## ABOUT THIS TASK:
The response should consist of the records that follow, printed exactly.

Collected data
|---|

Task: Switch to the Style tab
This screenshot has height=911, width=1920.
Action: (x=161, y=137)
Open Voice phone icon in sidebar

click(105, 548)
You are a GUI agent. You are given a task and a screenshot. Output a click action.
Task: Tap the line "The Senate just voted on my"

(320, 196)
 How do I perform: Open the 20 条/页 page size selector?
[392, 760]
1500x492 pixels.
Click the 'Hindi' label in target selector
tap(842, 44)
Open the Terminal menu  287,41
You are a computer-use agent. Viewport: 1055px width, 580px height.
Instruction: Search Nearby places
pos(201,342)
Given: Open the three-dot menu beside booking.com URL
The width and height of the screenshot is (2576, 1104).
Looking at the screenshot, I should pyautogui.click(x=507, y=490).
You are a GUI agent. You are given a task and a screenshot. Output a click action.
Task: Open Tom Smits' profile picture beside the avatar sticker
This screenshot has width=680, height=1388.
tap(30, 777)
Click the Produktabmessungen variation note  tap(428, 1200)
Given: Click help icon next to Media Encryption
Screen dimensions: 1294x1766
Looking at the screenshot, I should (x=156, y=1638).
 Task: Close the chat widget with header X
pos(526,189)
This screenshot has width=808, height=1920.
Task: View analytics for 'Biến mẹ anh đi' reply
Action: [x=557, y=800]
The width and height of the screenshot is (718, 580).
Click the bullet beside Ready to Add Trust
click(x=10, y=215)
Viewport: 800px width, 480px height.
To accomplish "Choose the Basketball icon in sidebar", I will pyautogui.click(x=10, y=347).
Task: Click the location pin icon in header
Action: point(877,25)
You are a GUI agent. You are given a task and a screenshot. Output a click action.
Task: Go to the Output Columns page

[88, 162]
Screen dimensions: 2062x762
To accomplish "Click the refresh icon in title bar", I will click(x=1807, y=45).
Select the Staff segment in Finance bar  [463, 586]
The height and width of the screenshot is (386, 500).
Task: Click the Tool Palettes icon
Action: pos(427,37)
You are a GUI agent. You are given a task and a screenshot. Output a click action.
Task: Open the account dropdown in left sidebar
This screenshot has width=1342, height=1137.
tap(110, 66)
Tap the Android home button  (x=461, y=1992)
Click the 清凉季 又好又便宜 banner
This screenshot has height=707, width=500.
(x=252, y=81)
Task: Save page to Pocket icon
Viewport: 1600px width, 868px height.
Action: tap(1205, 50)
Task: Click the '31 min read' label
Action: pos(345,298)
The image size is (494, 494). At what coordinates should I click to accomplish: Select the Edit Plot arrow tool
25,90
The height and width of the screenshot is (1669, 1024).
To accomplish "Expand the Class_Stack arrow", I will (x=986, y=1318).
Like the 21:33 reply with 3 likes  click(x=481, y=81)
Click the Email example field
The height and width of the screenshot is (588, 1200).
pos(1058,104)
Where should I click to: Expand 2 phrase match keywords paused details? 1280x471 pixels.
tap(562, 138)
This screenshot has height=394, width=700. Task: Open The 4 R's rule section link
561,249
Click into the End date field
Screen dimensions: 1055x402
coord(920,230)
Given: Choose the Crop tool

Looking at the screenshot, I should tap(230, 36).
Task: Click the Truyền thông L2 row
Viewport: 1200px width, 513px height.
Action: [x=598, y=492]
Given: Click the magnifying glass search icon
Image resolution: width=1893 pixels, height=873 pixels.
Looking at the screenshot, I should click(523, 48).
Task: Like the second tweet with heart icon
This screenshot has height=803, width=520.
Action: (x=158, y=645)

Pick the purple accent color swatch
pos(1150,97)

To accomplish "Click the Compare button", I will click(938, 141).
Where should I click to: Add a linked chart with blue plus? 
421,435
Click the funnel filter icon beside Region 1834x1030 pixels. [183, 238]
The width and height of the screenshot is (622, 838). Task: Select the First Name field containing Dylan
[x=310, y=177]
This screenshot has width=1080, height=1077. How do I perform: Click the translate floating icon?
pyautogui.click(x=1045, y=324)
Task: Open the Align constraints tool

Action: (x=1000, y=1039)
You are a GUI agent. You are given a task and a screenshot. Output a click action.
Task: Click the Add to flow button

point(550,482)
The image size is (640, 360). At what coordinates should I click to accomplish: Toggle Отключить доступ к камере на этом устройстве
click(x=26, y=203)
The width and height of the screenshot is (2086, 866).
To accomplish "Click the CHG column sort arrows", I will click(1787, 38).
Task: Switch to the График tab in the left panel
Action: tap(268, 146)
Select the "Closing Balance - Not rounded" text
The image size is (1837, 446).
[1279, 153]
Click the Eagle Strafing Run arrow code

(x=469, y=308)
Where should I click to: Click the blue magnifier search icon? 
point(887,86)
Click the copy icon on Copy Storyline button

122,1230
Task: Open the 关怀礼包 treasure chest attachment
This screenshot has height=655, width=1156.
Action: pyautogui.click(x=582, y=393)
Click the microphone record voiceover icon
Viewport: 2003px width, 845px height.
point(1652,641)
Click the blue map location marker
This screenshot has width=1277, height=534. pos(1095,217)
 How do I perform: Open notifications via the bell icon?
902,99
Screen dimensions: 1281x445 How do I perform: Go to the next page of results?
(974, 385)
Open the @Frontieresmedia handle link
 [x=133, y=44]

|---|

## ANSWER TO THIS EXERCISE:
Task: Switch to the Style tab
This screenshot has height=911, width=1920.
Action: (x=161, y=137)
Open Voice phone icon in sidebar

click(105, 548)
You are a GUI agent. You are given a task and a screenshot. Output a click action.
Task: Tap the line "The Senate just voted on my"

(320, 196)
 How do I perform: Open the 20 条/页 page size selector?
[392, 760]
1500x492 pixels.
Click the 'Hindi' label in target selector
tap(842, 44)
Open the Terminal menu  287,41
You are a computer-use agent. Viewport: 1055px width, 580px height.
Instruction: Search Nearby places
pos(201,342)
Given: Open the three-dot menu beside booking.com URL
The width and height of the screenshot is (2576, 1104).
Looking at the screenshot, I should pyautogui.click(x=507, y=490).
You are a GUI agent. You are given a task and a screenshot. Output a click action.
Task: Open Tom Smits' profile picture beside the avatar sticker
This screenshot has width=680, height=1388.
tap(30, 777)
Click the Produktabmessungen variation note  tap(428, 1200)
Given: Click help icon next to Media Encryption
Screen dimensions: 1294x1766
Looking at the screenshot, I should (x=156, y=1638).
 Task: Close the chat widget with header X
pos(526,189)
This screenshot has width=808, height=1920.
Task: View analytics for 'Biến mẹ anh đi' reply
Action: [x=557, y=800]
The width and height of the screenshot is (718, 580).
Click the bullet beside Ready to Add Trust
click(x=10, y=215)
Viewport: 800px width, 480px height.
To accomplish "Choose the Basketball icon in sidebar", I will pyautogui.click(x=10, y=347).
Task: Click the location pin icon in header
Action: point(877,25)
You are a GUI agent. You are given a task and a screenshot. Output a click action.
Task: Go to the Output Columns page

[88, 162]
Screen dimensions: 2062x762
To accomplish "Click the refresh icon in title bar", I will click(x=1807, y=45).
Select the Staff segment in Finance bar  [463, 586]
The height and width of the screenshot is (386, 500).
Task: Click the Tool Palettes icon
Action: pos(427,37)
You are a GUI agent. You are given a task and a screenshot. Output a click action.
Task: Open the account dropdown in left sidebar
This screenshot has width=1342, height=1137.
tap(110, 66)
Tap the Android home button  (x=461, y=1992)
Click the 清凉季 又好又便宜 banner
This screenshot has height=707, width=500.
(x=252, y=81)
Task: Save page to Pocket icon
Viewport: 1600px width, 868px height.
Action: tap(1205, 50)
Task: Click the '31 min read' label
Action: pos(345,298)
The image size is (494, 494). At what coordinates should I click to accomplish: Select the Edit Plot arrow tool
25,90
The height and width of the screenshot is (1669, 1024).
To accomplish "Expand the Class_Stack arrow", I will (x=986, y=1318).
Like the 21:33 reply with 3 likes  click(x=481, y=81)
Click the Email example field
The height and width of the screenshot is (588, 1200).
pos(1058,104)
Where should I click to: Expand 2 phrase match keywords paused details? 1280x471 pixels.
tap(562, 138)
This screenshot has height=394, width=700. Task: Open The 4 R's rule section link
561,249
Click into the End date field
Screen dimensions: 1055x402
coord(920,230)
Given: Choose the Crop tool

Looking at the screenshot, I should tap(230, 36).
Task: Click the Truyền thông L2 row
Viewport: 1200px width, 513px height.
Action: [x=598, y=492]
Given: Click the magnifying glass search icon
Image resolution: width=1893 pixels, height=873 pixels.
Looking at the screenshot, I should click(523, 48).
Task: Like the second tweet with heart icon
This screenshot has height=803, width=520.
Action: (x=158, y=645)

Pick the purple accent color swatch
pos(1150,97)

To accomplish "Click the Compare button", I will click(938, 141).
Where should I click to: Add a linked chart with blue plus? 
421,435
Click the funnel filter icon beside Region 1834x1030 pixels. [183, 238]
The width and height of the screenshot is (622, 838). Task: Select the First Name field containing Dylan
[x=310, y=177]
This screenshot has width=1080, height=1077. How do I perform: Click the translate floating icon?
pyautogui.click(x=1045, y=324)
Task: Open the Align constraints tool

Action: (x=1000, y=1039)
You are a GUI agent. You are given a task and a screenshot. Output a click action.
Task: Click the Add to flow button

point(550,482)
The image size is (640, 360). At what coordinates should I click to accomplish: Toggle Отключить доступ к камере на этом устройстве
click(x=26, y=203)
The width and height of the screenshot is (2086, 866).
To accomplish "Click the CHG column sort arrows", I will click(1787, 38).
Task: Switch to the График tab in the left panel
Action: tap(268, 146)
Select the "Closing Balance - Not rounded" text
The image size is (1837, 446).
[1279, 153]
Click the Eagle Strafing Run arrow code

(x=469, y=308)
Where should I click to: Click the blue magnifier search icon? 
point(887,86)
Click the copy icon on Copy Storyline button

122,1230
Task: Open the 关怀礼包 treasure chest attachment
This screenshot has height=655, width=1156.
Action: pyautogui.click(x=582, y=393)
Click the microphone record voiceover icon
Viewport: 2003px width, 845px height.
point(1652,641)
Click the blue map location marker
This screenshot has width=1277, height=534. pos(1095,217)
 How do I perform: Open notifications via the bell icon?
902,99
Screen dimensions: 1281x445 How do I perform: Go to the next page of results?
(974, 385)
Open the @Frontieresmedia handle link
 [x=133, y=44]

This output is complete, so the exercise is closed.